Le premier ouvrage traduit est l’Essai sur la poésie de Buckingham ; c’est peu de chose en comparaison de l’Essai sur la critique de Pope, et moins que rien auprès de l’Art poétique de Boileau, chef-d’œuvre de goût et de poésie. Ce duc de Buckingham est le même qui, étant obligé de quitter la cour, alla voyager avec le duc de Rochester dans les diverses provinces d’Angleterre pour chercher des aventures. Sur je ne sais quelle route, ils aperçurent un cabaret fermé où était cette inscription : Maison à louer. L’envie les prend tout à coup d’être cabaretiers et ils l’exécutent. D’abord ils se bornèrent à se réjouir des passants, et ensuite ils déclarèrent la guerre aux maris des environs ; ils les invitaient, leur faisaient bonne chère ; et quand ils les avaient enivrés, ils allaient à leurs filles et à leurs femmes. Bientôt on ne parla dans la province que de la générosité des deux cabaretiers, le bruit parvint jusqu’au roi qui eut la curiosité de voyager de ce côté-là pour voir ce qui en était : il reconnut les deux cabaretiers, les ramena avec lui et les admit plus que jamais à sa familiarité.

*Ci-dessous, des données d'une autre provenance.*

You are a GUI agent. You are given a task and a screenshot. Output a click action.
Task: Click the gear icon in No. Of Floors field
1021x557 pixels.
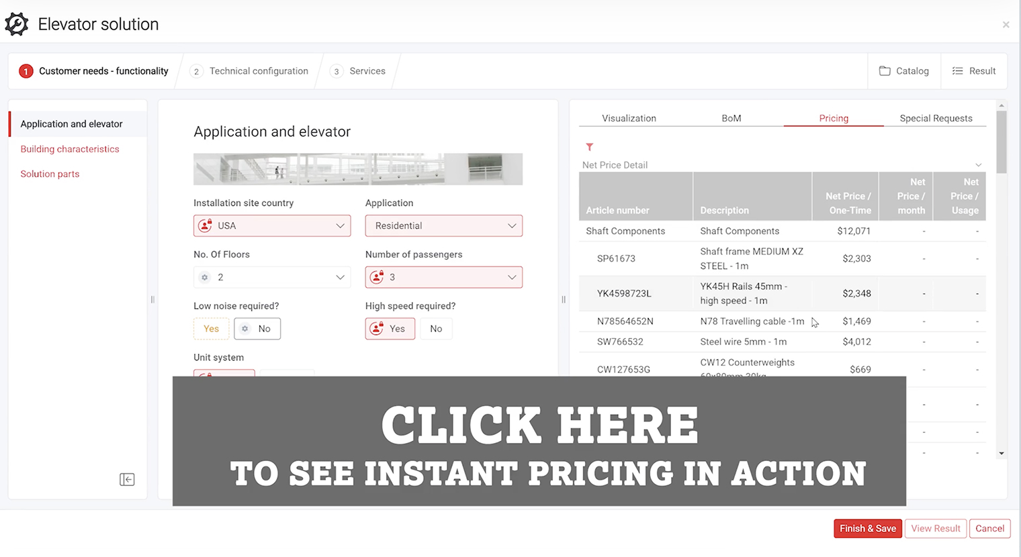point(205,276)
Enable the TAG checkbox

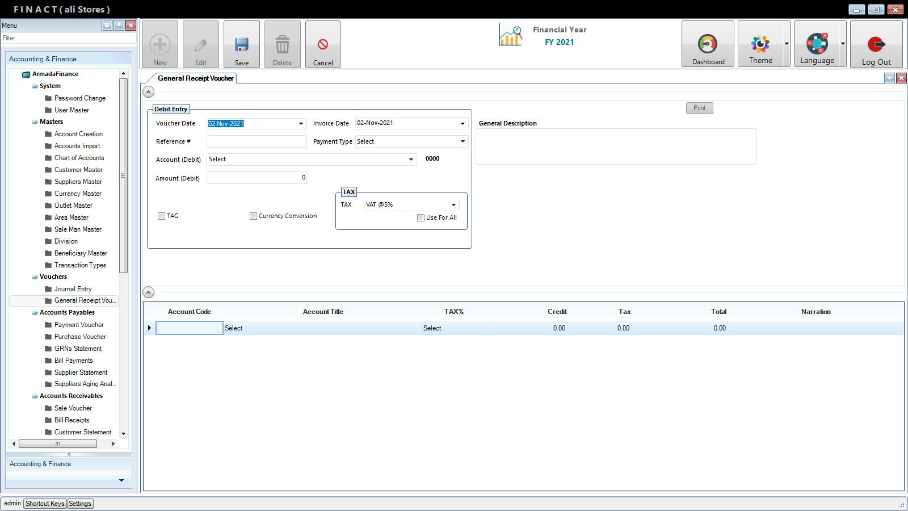162,216
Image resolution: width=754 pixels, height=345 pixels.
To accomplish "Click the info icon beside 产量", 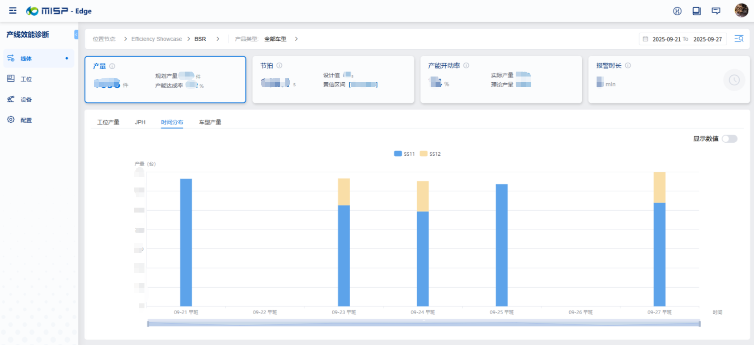I will coord(112,66).
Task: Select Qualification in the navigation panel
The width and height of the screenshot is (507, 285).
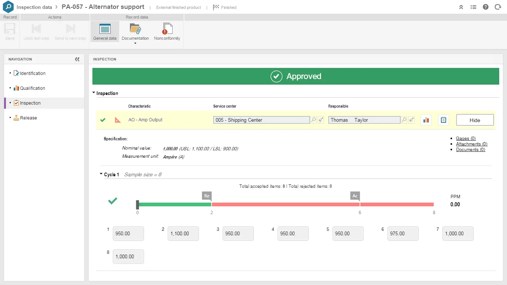Action: click(x=32, y=88)
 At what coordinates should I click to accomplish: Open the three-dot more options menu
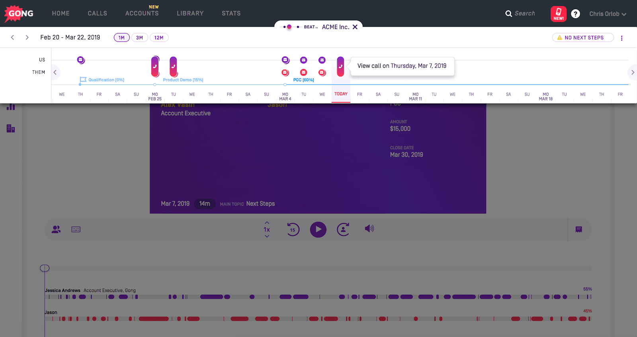point(621,38)
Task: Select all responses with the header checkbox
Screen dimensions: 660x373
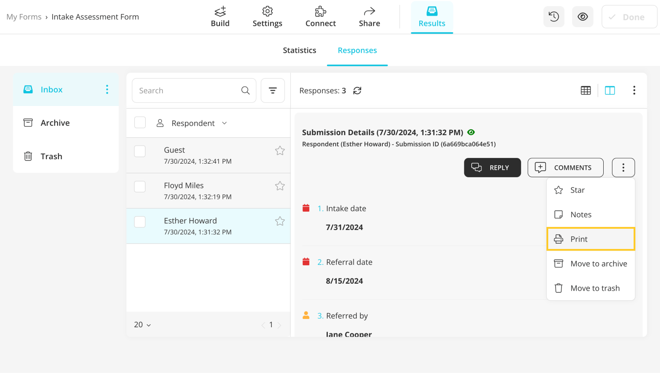Action: 140,123
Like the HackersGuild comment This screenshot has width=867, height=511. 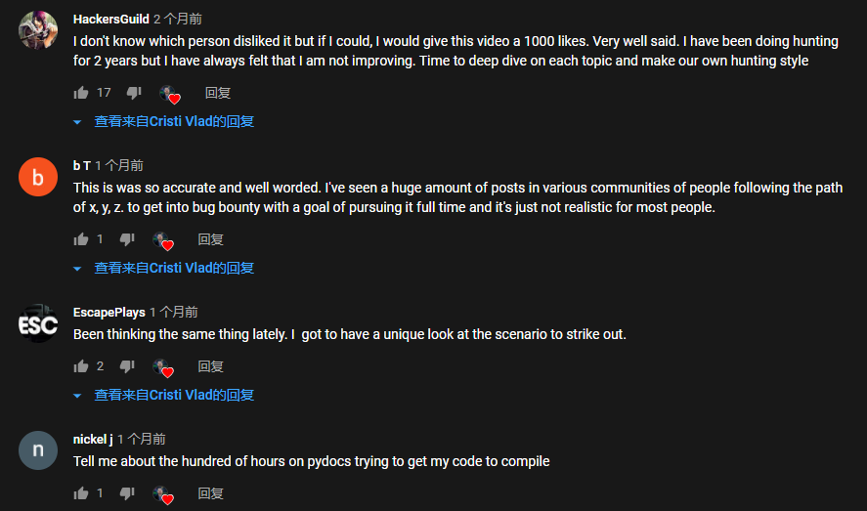point(81,93)
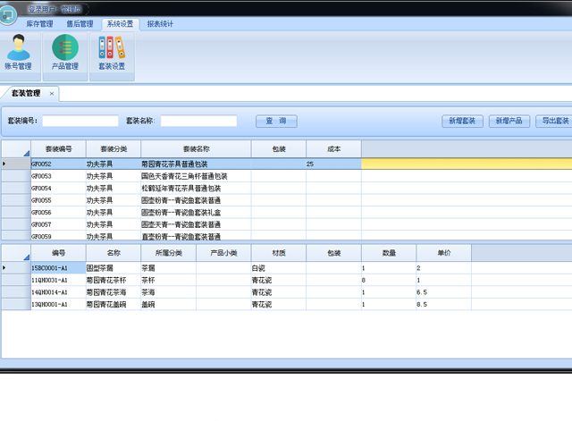Click the 套装设置 binders icon

[x=112, y=51]
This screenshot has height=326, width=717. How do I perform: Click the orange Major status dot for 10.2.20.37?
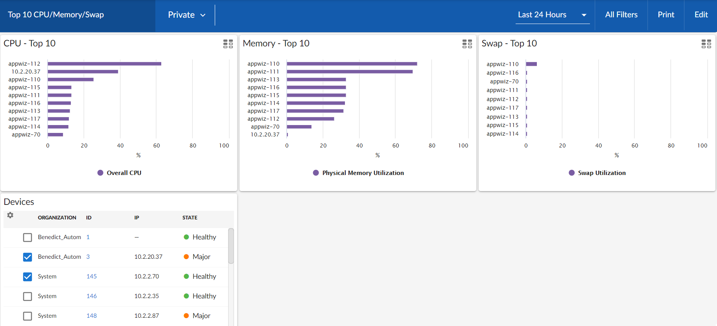186,257
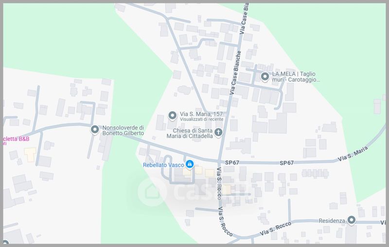Select the LA MELA business pin
The image size is (389, 247).
pos(265,77)
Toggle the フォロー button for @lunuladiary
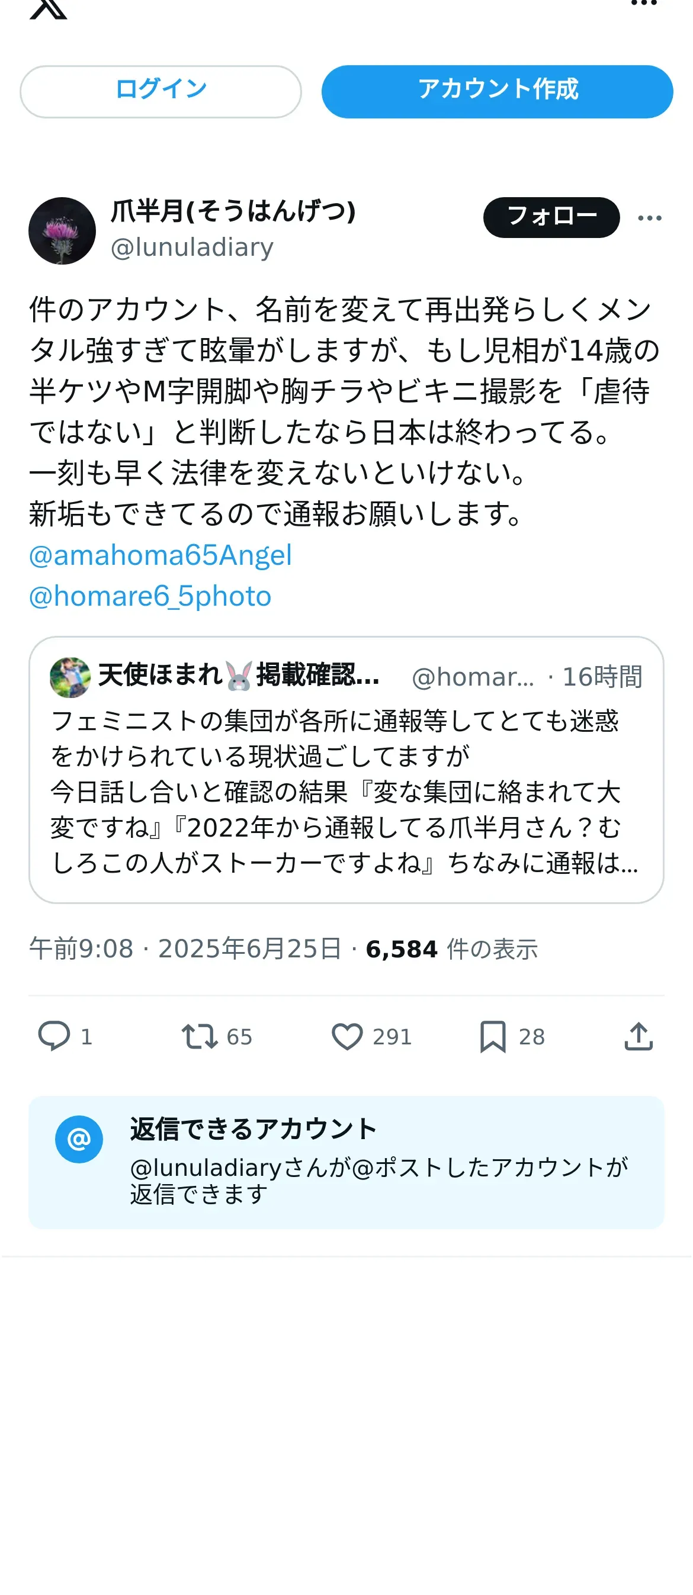The width and height of the screenshot is (693, 1595). 551,217
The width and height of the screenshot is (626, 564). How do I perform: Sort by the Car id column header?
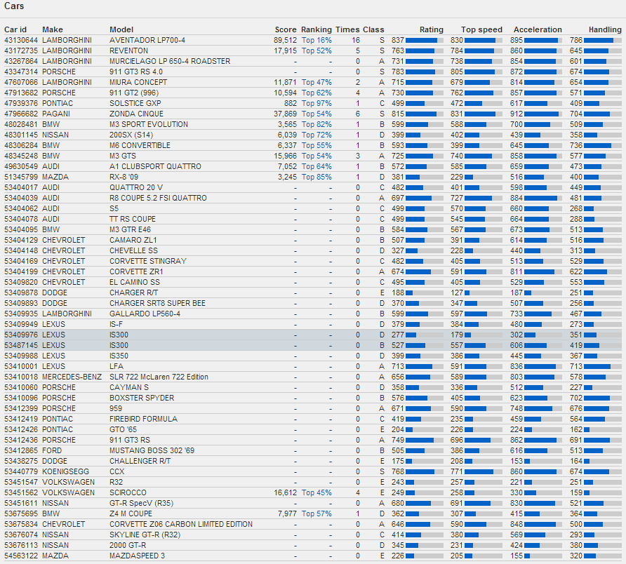click(15, 29)
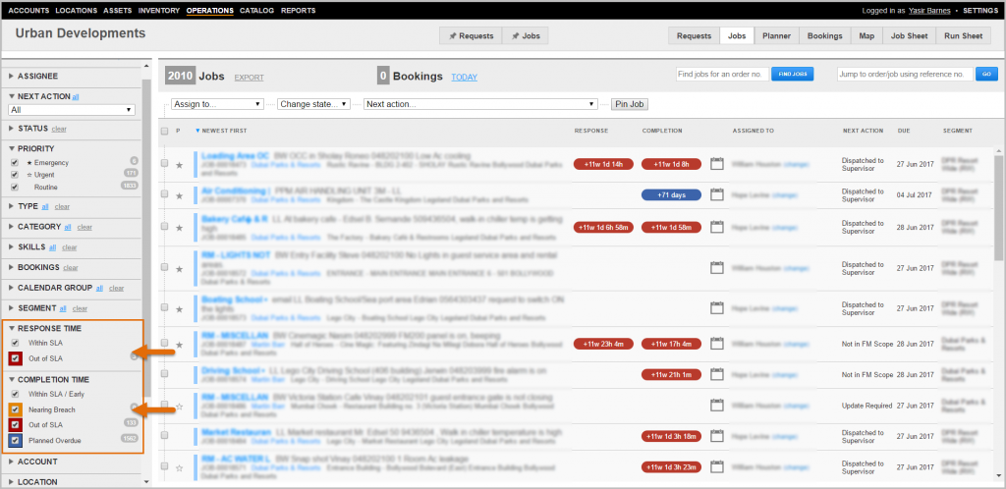Click the star icon on the Air Conditioning job
Image resolution: width=1006 pixels, height=489 pixels.
(179, 196)
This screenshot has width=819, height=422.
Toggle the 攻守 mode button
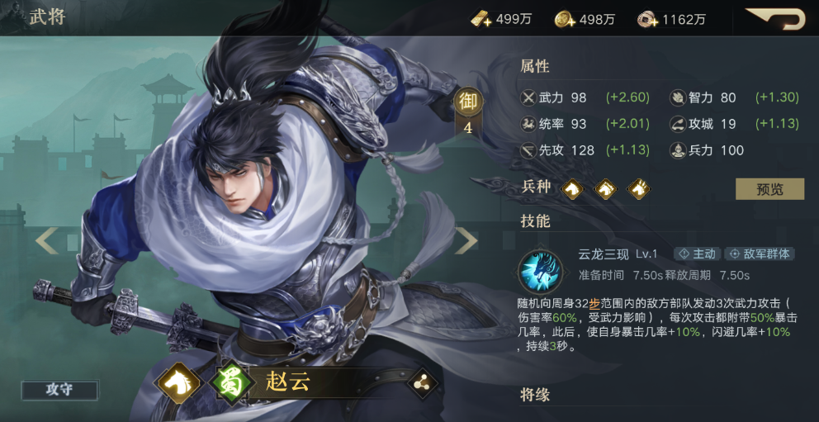click(59, 391)
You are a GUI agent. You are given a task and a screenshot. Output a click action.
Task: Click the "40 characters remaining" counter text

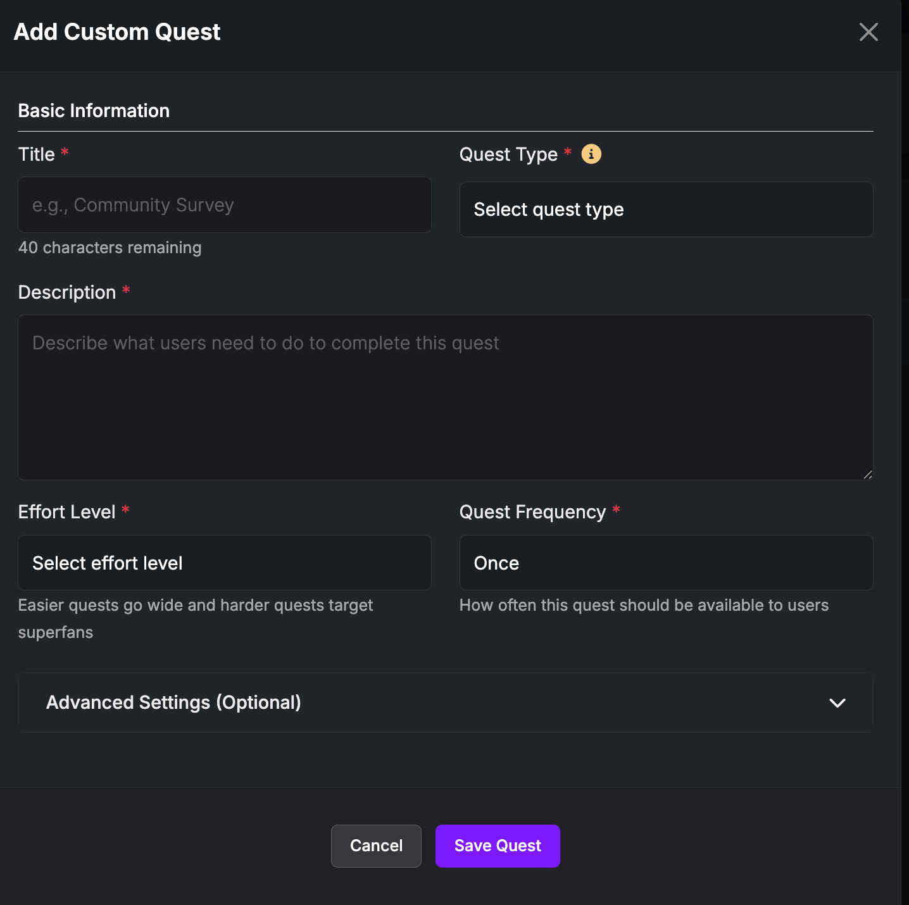[110, 247]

La Manière de traduire les poëtes, par mylord Roscomon, est le second morceau du recueil. Le défaut ordinaire aux auteurs anglais de ne pas lier les parties de leur ouvrage est sensible dans celui-ci, où il y a d’ailleurs du goût, de la poésie et de l’imagination. Roscomon était un des plus généreux et des plus sages seigneurs de son siècle. On dit qu’un soir qu’il se retirait fort tard, il fut attaqué par trois scélérats qui étaient apostés pour l’assassiner. Il se battit avec tant de courage qu’il perça le premier ; un gentilhomme qui passait par hasard vint à son secours, désarma le second de ses assassins, et mit en fuite le troisième. Ce gentilhomme était un officier réformé, d’une bonne famille, fort estimé, mais extrêmement pauvre. Pénétré de la reconnaissance la plus vive, Roscomon présenta son brave défenseur au duc d’Ormond, vice-roi d’Irlande, et le supplia de per-[1]

  1. Choix de différents morceaux de poésie. 1749, in-12.